RECORDS SHOWN>

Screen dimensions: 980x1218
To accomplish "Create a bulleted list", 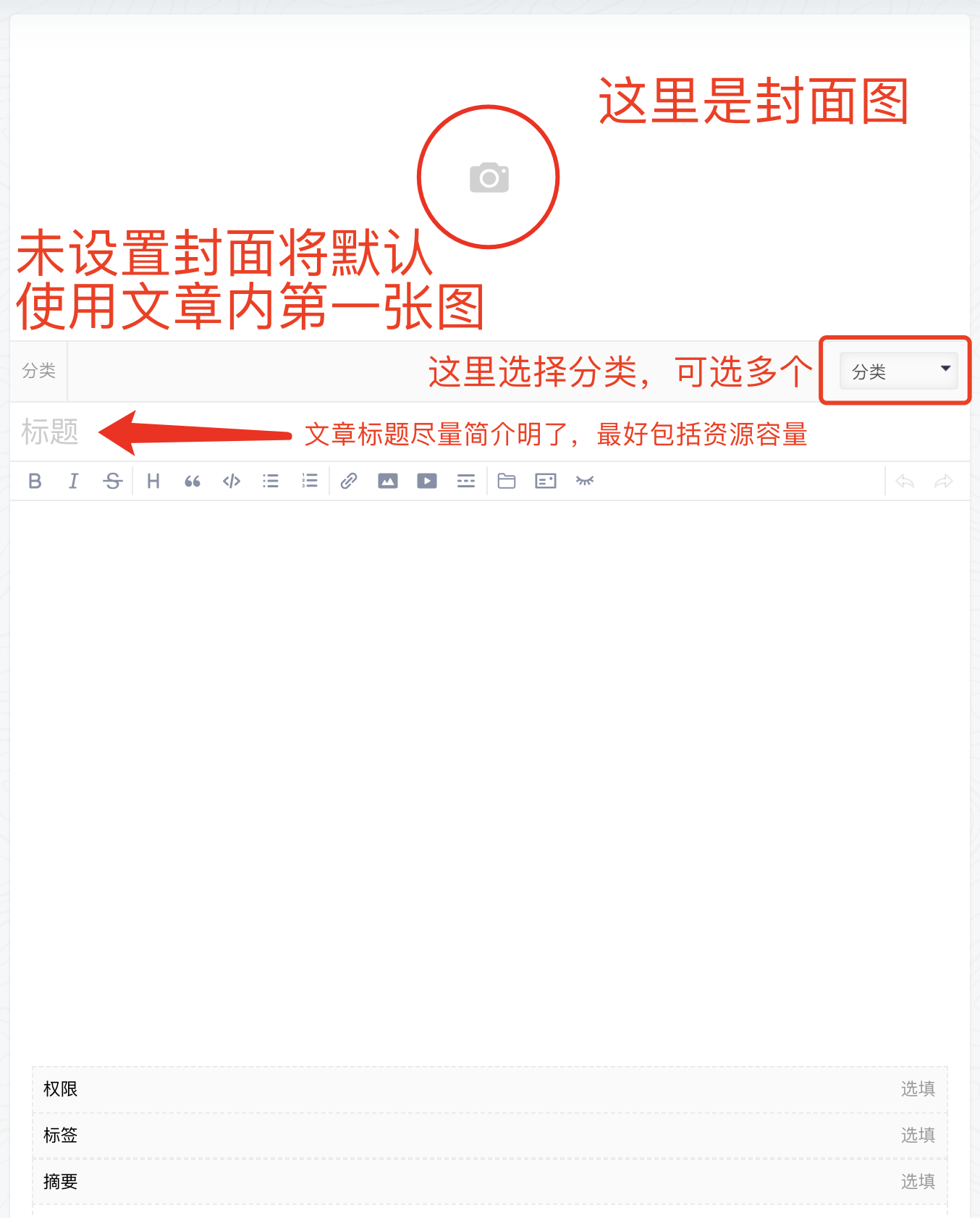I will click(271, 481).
--
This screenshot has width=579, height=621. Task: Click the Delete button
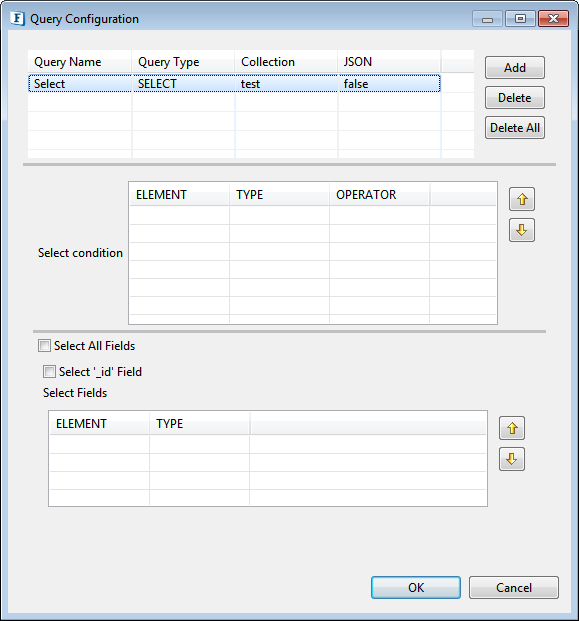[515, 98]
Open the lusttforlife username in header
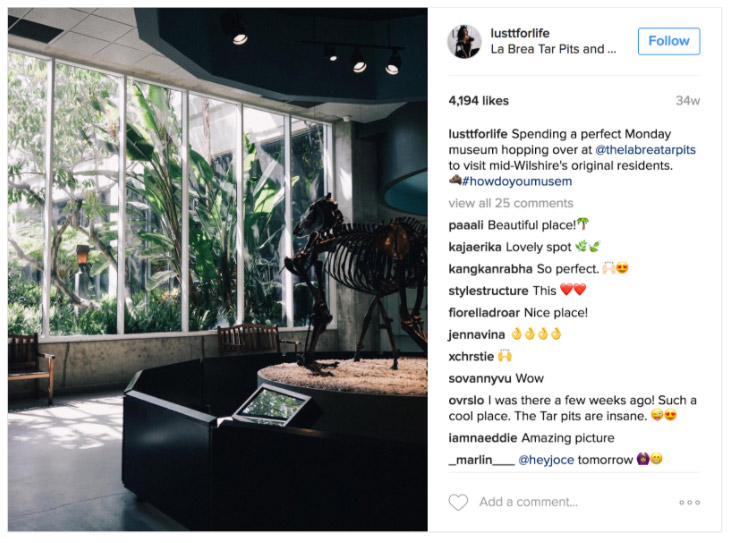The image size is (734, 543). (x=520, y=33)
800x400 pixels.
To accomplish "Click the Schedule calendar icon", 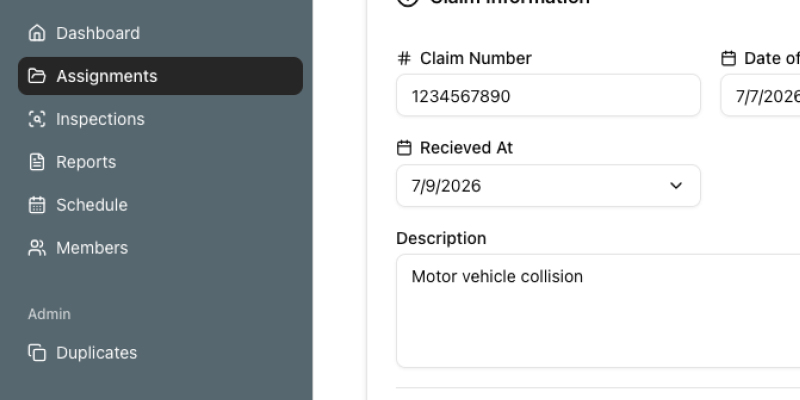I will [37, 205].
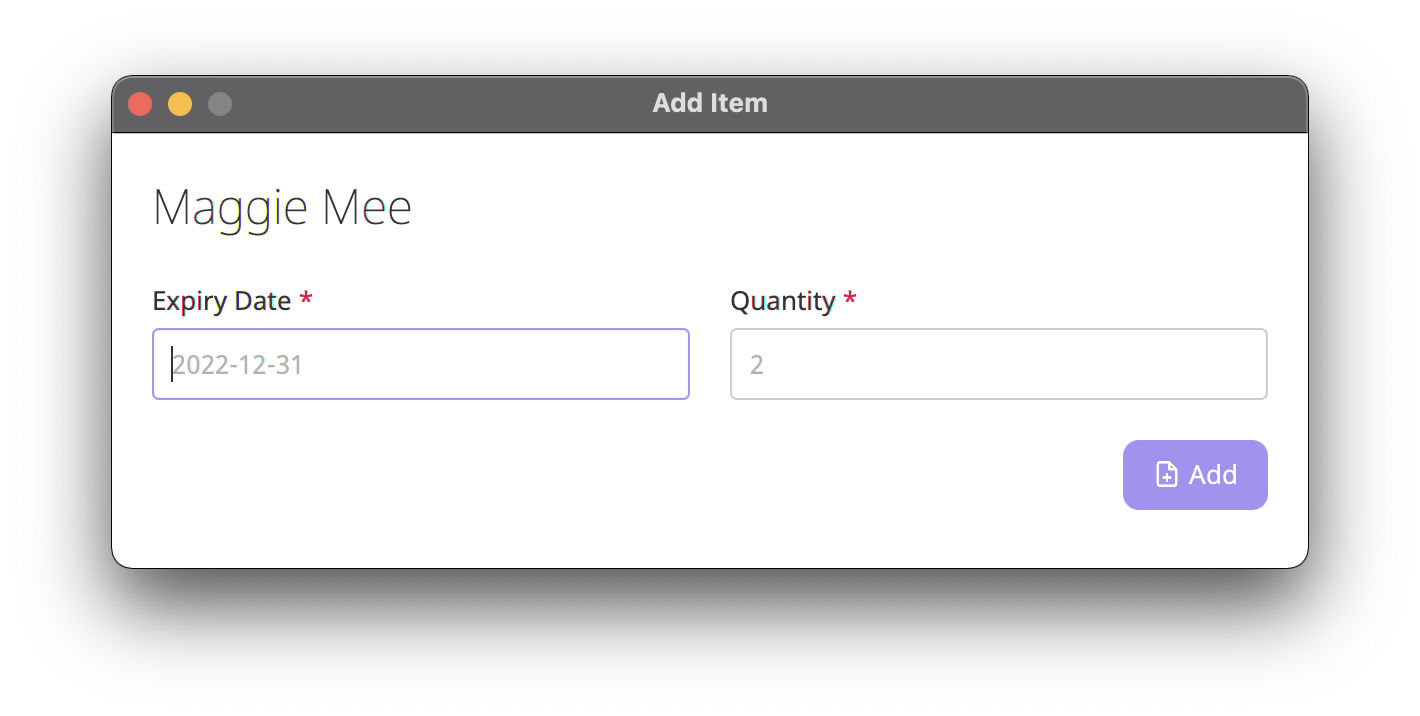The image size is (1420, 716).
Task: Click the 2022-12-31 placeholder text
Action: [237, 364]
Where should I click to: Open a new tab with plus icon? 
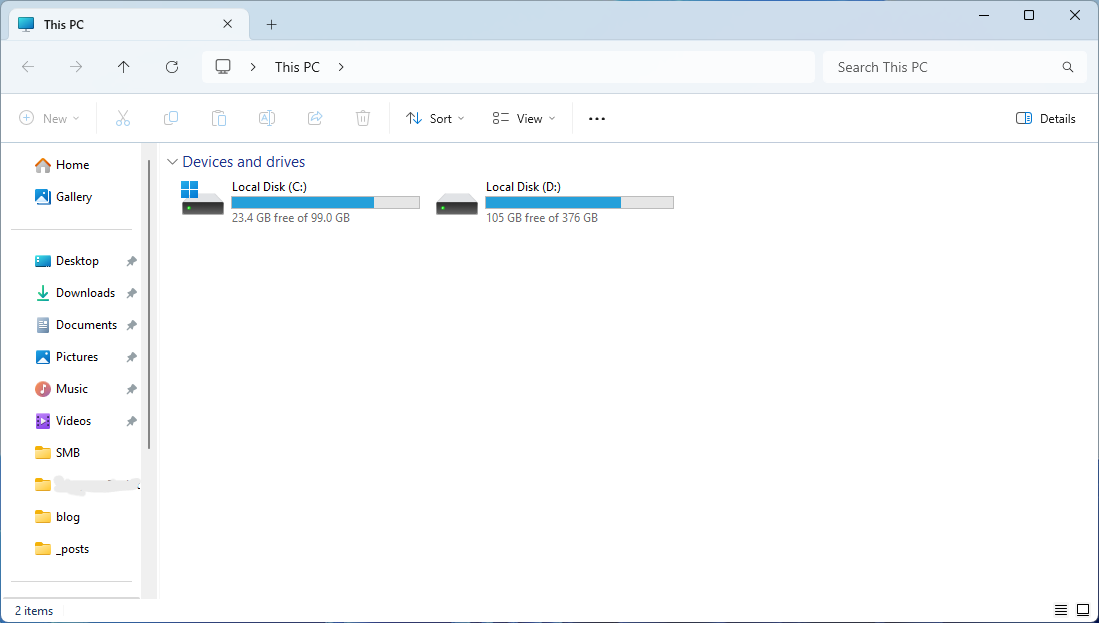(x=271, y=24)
==
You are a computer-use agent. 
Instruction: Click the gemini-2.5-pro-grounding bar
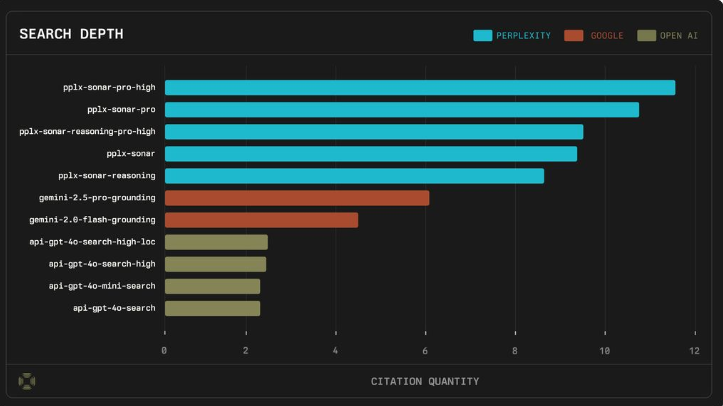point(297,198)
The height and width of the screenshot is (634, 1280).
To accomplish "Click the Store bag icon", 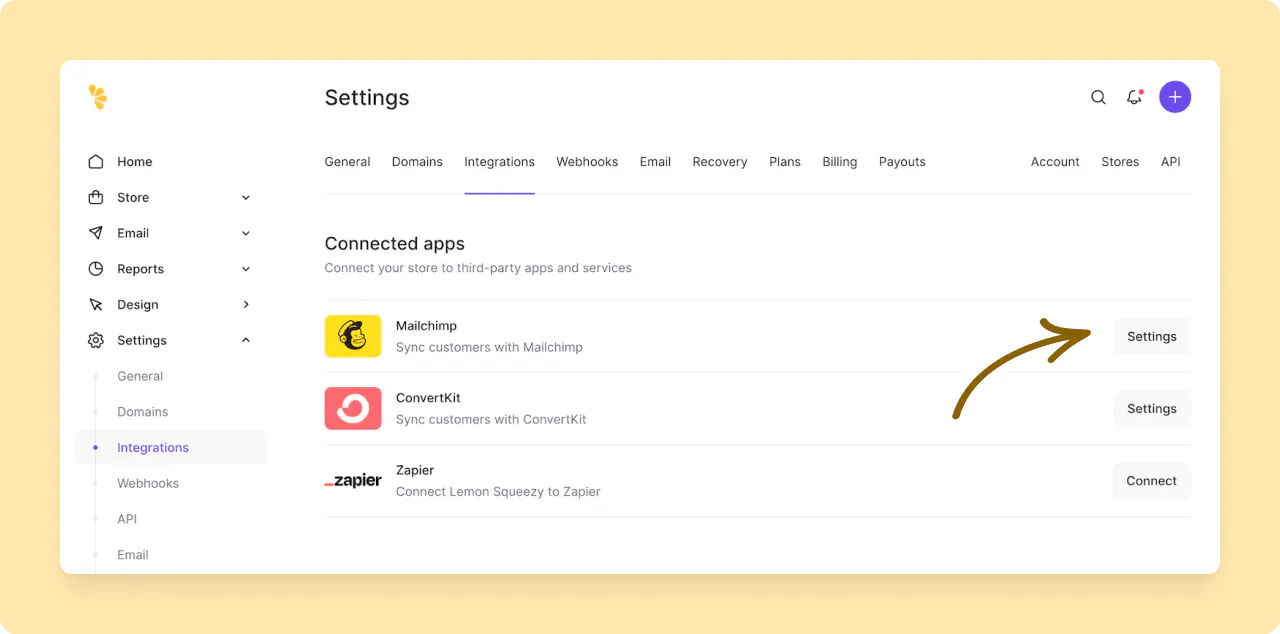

WHAT TO WORK ON> Respond with the exact lines above running from the one containing "Instruction: Click the" to the one containing "the Store bag", both ends kept and no pictures included.

OUTPUT FOR THIS TASK>
Instruction: Click the gemini-2.5-pro-grounding bar
point(297,198)
The height and width of the screenshot is (634, 1280).
To accomplish "Click the Store bag icon", 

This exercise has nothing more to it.